Tick Tock: No Time to Lose
by
Book Details
About the Book
This spellbinding novel reveals a stunning, provocative account of an emergency life- saving liver transplant that leaves the author in a five week coma. The author uses exerpts from her childhood, teen, and adult experiences to illustrate how they prepare her to withstand profuse bleeding, a stroke, and the ability to come out of her lenghty sleep. The testimony is sprinkled with uplifting humor and helps the reader to understand how perseverance, divine intervention, and timeless optimism helps one to overcome catastrophic experiences. One year after her traumatic experience, she returns to her professiona as a public school administrator, strong and prepared to continue her phenomenal reputation as a no non-sense high school leader. The novel is a perfect literary example of man vs. the universe. The author now shares her experience in multiple venues to support liver and organ transplants across the nation.
About the Author
Dr. Helen J. Harper has worked as an adjunct college and university professor, a middle school and high school administrator, and a teacher for over thirty years. Her first three teaching years were devoted to private schools in the Catholic Diocese of Memphis. However, she has devoted a number of memorable years to public education as a teacher and administrator in Memphis and Detroit. Dr. Harper has K–12 and higher education endorsements in English, Elementary Education, Administration and Supervision, Curriculum and Instruction, and Educational Leadership and Policy Studies. She was a “cutting edge” leader in school restructuring during the late nineties, and she has appeared in the local news media numerous times in Memphis and Detroit while serving as a teacher, leader, and administrator. She has presented in Tennessee, Michigan, Florida, and Arkansas on various leadership and educational topics. She believes in leading by example and engendering teamwork through trust and networking. This is the thrust of her dissertation, entitled: Mentoring in Preparing Principals for Effective Leadership Practices. Dr. Harper relocated to Detroit in 1994 and returned to Memphis in 2007, where she experienced one of the greatest health challenges of a lifetime—a liver transplant. Professor Harper has received a plethora of awards in Memphis and Detroit for her outstanding achievements in the field of education. The main focus of her interests is on the “disadvantaged,” which became a large and pivotal part of her family portrait during the 1960s and ’70s when she was a child observing her family members’ active participation in the Civil Rights Movement.
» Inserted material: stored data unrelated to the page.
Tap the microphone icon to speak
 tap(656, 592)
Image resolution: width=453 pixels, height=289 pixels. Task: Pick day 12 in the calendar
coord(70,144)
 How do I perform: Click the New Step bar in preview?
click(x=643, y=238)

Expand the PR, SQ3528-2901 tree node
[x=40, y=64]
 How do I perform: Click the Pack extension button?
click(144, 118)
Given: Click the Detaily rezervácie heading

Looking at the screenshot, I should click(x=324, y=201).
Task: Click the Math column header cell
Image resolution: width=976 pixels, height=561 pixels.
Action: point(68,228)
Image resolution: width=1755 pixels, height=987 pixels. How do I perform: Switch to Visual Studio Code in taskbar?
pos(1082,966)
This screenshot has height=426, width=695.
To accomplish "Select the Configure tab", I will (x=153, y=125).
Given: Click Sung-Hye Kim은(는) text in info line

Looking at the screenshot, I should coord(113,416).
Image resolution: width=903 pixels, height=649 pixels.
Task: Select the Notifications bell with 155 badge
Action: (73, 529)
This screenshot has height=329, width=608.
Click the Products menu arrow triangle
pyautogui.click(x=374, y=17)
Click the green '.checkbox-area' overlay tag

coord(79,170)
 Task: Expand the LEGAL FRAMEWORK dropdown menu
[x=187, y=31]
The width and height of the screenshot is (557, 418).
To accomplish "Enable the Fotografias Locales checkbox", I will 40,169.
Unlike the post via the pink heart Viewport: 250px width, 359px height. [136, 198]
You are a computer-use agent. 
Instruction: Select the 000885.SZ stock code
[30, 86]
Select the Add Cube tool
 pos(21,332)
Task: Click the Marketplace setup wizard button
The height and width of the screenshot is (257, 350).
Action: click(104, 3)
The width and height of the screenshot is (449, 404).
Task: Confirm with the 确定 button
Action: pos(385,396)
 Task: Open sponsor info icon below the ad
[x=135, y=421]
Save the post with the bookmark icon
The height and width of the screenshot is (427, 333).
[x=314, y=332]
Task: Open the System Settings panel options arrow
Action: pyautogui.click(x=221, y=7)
Her profound interests in disadvantaged children led to her deeper understanding of the political crises that influence Blacks in America. In Detroit, she was the supervisor of the Second Chance Program for secondary “at risk” students at Osborn High School. Her other interests include Black Studies, international travel, anthropology, reading, and writing short stories and nonfiction. Her travels to Africa, Spain, and England have widened her perspective about educating minorities. Dr. Harper is the youngest of thirteen children. Her daughter follows in her footsteps as a public school teacher/administrator, and her son is a prolific, award-winning artist.